DIE AUFGABEN:
A: Gib den Textauszug über Schwedens Sonderweg zwischen "Der 64-jährige Mediziner" und "für anderen Staaten." einschließlich wieder. Tausche dabei "Restaurants" gegen "Geschäfte".
B: Schreib den Text über Schwedens Sonderweg in der Corona-Pandemie weiter, und zwar im Anschluss an seinen letzten Satz.

TEXTAUSZUG:
Tegnell verwies auf eine aktuelle Studie des ECDC, des Europäischen Zentrums für die Prävention und die Kontrolle von Krankheiten, dass die Grippesaison in den Nachbarländern Norwegen und Finnland heftiger gewesen sei. In Schweden wurden letzten Winter demnach 8.000 Grippeerkrankungen nachgewiesen, in der Saison zuvor waren es 14.000. In Schweden, einem Land mit rund zehn Millionen Einwohnern, starben bislang 5.865 Personen an Covid-19.

Der 64-jährige Mediziner Tegnell gilt als Architekt des schwedischen Sonderwegs, bei dem im Frühjahr ein Lockdown vermieden wurde und Schulen wie Restaurants offen blieben. Heute verzeichnet das Land geringere Fallzahlen, während es in anderen europäischen Ländern zu neuen Ausbrüchen kommt. Die geringere Infektionsrate führt der Beamte des schwedischen Gesundheitsamts als Beweis für eine teilweise Immunisierung der Bevölkerung an, das schwedische Modell sei vorbildhaft für anderen Staaten.

Gespeicherte Dateneinträge:
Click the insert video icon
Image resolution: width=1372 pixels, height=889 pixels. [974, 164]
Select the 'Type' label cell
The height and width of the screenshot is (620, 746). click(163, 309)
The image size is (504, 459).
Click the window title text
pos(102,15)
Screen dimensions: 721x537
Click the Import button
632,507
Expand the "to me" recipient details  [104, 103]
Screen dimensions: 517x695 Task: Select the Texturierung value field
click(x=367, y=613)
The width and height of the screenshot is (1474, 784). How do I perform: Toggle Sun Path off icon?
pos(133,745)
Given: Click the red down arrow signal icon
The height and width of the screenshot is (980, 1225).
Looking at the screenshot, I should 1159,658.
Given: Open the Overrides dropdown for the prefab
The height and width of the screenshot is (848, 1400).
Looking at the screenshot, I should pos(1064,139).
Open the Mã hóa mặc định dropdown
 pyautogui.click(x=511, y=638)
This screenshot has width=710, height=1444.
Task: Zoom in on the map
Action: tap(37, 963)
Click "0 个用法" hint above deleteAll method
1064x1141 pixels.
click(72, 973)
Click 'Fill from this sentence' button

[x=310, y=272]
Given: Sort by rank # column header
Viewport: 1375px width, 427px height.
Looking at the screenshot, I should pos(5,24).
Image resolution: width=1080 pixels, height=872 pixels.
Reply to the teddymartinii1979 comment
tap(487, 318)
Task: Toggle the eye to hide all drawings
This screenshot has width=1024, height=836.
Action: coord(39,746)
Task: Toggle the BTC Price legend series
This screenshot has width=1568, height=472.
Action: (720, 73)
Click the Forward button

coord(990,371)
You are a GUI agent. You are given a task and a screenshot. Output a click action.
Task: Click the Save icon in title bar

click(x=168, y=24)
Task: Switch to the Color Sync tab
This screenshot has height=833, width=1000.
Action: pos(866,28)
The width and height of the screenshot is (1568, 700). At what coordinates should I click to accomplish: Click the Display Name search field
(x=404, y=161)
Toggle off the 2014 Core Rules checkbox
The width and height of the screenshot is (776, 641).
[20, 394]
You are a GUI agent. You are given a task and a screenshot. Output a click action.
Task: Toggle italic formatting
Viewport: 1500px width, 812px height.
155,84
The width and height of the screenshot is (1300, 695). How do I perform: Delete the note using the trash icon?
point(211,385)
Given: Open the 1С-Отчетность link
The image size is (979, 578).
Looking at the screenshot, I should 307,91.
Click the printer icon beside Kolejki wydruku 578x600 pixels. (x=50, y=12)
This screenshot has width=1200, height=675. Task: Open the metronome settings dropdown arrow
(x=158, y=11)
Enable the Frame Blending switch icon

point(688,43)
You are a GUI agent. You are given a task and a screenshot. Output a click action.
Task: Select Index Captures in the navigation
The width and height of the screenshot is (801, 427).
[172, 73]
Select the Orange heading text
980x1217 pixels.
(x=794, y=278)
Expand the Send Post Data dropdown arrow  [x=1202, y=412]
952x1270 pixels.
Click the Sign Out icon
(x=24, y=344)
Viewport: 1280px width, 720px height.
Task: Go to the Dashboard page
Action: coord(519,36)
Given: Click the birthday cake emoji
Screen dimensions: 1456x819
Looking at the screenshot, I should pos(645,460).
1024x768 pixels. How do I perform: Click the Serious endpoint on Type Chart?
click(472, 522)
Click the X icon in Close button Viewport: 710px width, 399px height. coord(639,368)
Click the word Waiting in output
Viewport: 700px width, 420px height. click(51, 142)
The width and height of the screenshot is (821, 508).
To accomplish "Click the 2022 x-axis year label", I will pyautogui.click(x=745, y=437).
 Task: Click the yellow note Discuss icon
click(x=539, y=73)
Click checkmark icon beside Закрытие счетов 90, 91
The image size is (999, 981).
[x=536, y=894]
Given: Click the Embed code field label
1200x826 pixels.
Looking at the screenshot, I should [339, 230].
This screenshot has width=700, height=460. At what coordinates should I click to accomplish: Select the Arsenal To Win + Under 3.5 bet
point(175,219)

ERWARTETE ERGEBNISSE:
A:
Der 64-jährige Mediziner Tegnell gilt als Architekt des schwedischen Sonderwegs, bei dem im Frühjahr ein Lockdown vermieden wurde und Schulen wie Geschäfte offen blieben. Heute verzeichnet das Land geringere Fallzahlen, während es in anderen europäischen Ländern zu neuen Ausbrüchen kommt. Die geringere Infektionsrate führt der Beamte des schwedischen Gesundheitsamts als Beweis für eine teilweise Immunisierung der Bevölkerung an, das schwedische Modell sei vorbildhaft für anderen Staaten.

B:
Wären da nur nicht die hohen Todeszahlen. Und wäre da nicht das Nachbarland Norwegen, wo über fünf Millionen Menschen leben, und die Zahl der Toten bei gerade mal 265 liegt. Diese Woche trat Norwegens erster Virologe Frode Forland erstmals im öffentlich-rechtlichen Fernsehen SVT auf – und Tegnells Theorie mit der Grippe ist eine Reaktion auf Forland. Der harte Lockdown im März, das Glück mit dem richtigen Timing sowie der effektive Schutz der Alten und Kranken habe zu der relativ geringen Anzahl von Toten geführt, erklärte der Facharzt des norwegischen Gesundheitsamts dem schwedischen Publikum.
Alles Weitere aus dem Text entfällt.